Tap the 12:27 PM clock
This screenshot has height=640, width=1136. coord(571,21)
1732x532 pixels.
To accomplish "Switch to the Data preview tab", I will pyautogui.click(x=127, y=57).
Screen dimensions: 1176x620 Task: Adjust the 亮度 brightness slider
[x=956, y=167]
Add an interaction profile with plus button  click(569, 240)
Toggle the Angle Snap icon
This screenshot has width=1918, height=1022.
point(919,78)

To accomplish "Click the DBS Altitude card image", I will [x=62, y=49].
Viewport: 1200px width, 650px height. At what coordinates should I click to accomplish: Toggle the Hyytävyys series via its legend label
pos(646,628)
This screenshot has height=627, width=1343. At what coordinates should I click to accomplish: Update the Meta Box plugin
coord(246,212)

**BRIEF**.
Go through the data and copy each line exactly as it was written.

**WRITTEN RESPONSE**.
Tap the 12:27 PM clock
This screenshot has height=640, width=1136. coord(571,21)
1732x532 pixels.
To accomplish "Switch to the Data preview tab", I will pyautogui.click(x=127, y=57).
Screen dimensions: 1176x620 Task: Adjust the 亮度 brightness slider
[x=956, y=167]
Add an interaction profile with plus button  click(569, 240)
Toggle the Angle Snap icon
This screenshot has width=1918, height=1022.
point(919,78)

To accomplish "Click the DBS Altitude card image", I will [x=62, y=49].
Viewport: 1200px width, 650px height. At what coordinates should I click to accomplish: Toggle the Hyytävyys series via its legend label
pos(646,628)
This screenshot has height=627, width=1343. At what coordinates should I click to accomplish: Update the Meta Box plugin
coord(246,212)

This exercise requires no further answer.